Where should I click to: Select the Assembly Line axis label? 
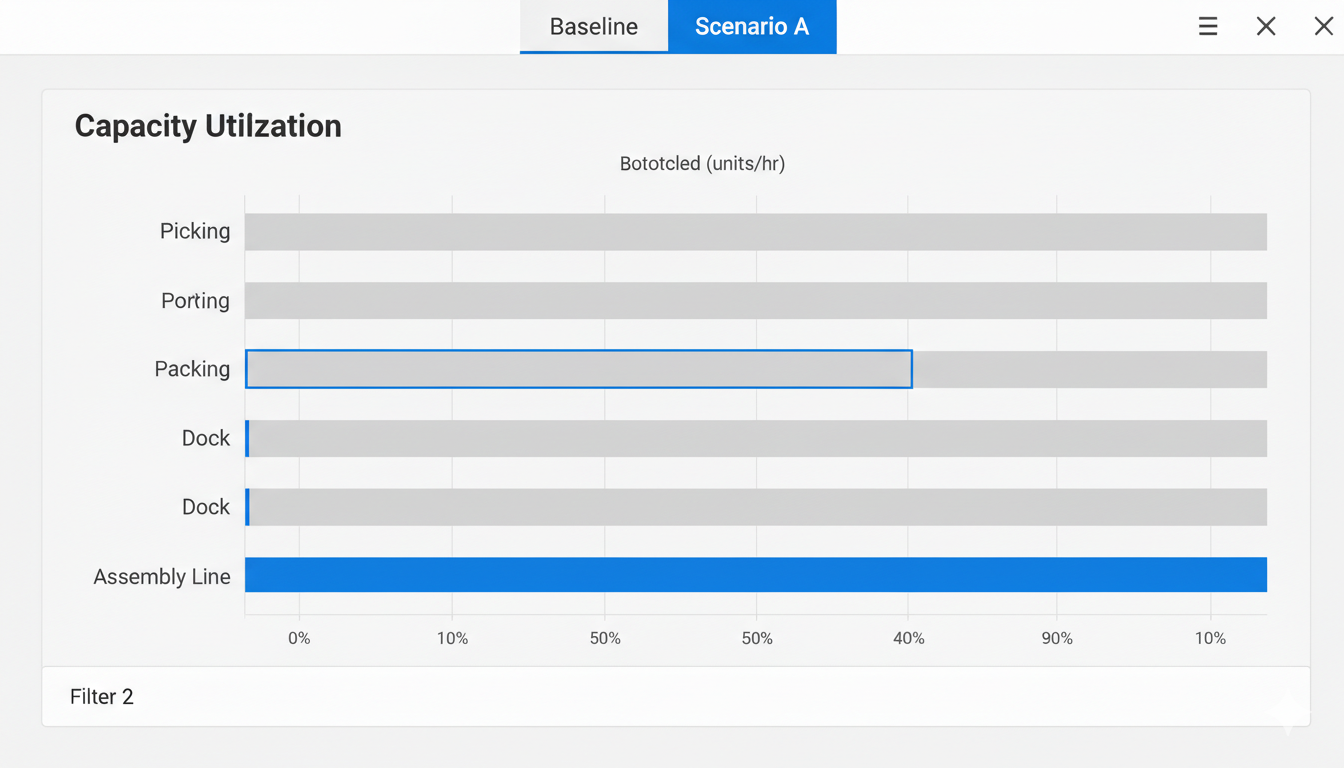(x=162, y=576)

────────

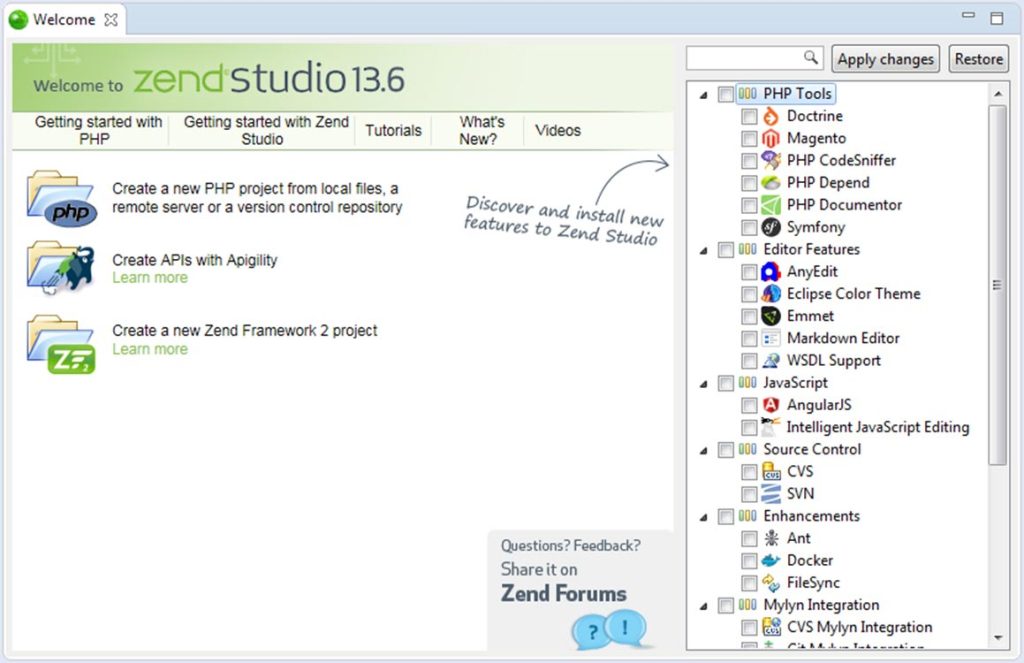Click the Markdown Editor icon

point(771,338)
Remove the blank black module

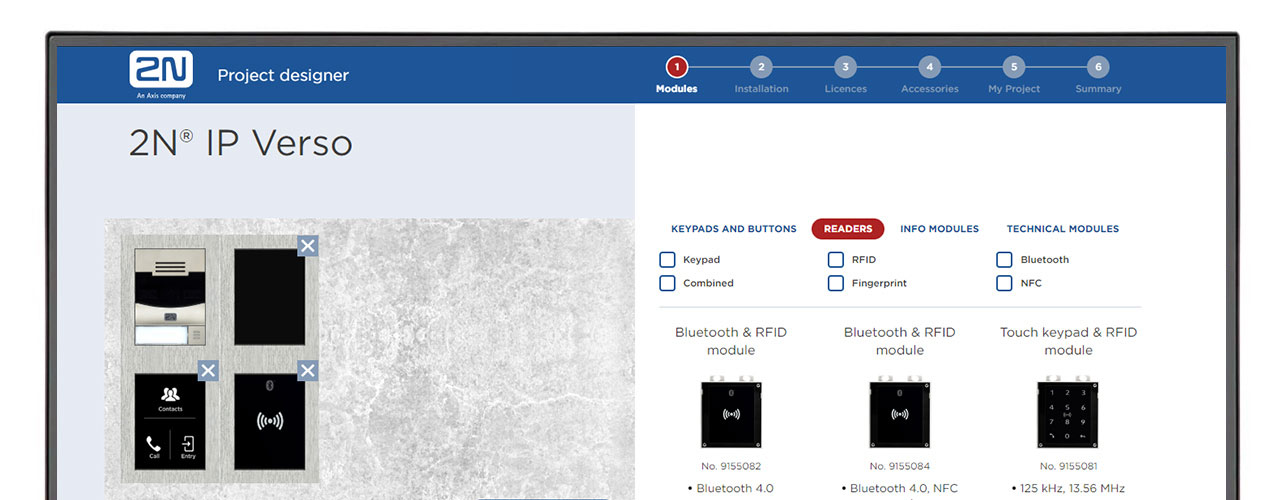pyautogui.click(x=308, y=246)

────────

Take the rows starting with the line that has "Where should I" and going on through the line that has "(x=162, y=576)", and write them out again with "axis label" swapped for "legend", keeping everything else the same and leaving out the pictures.

EXERCISE RESPONSE
Where should I click to: Select the Assembly Line legend? 
(x=162, y=576)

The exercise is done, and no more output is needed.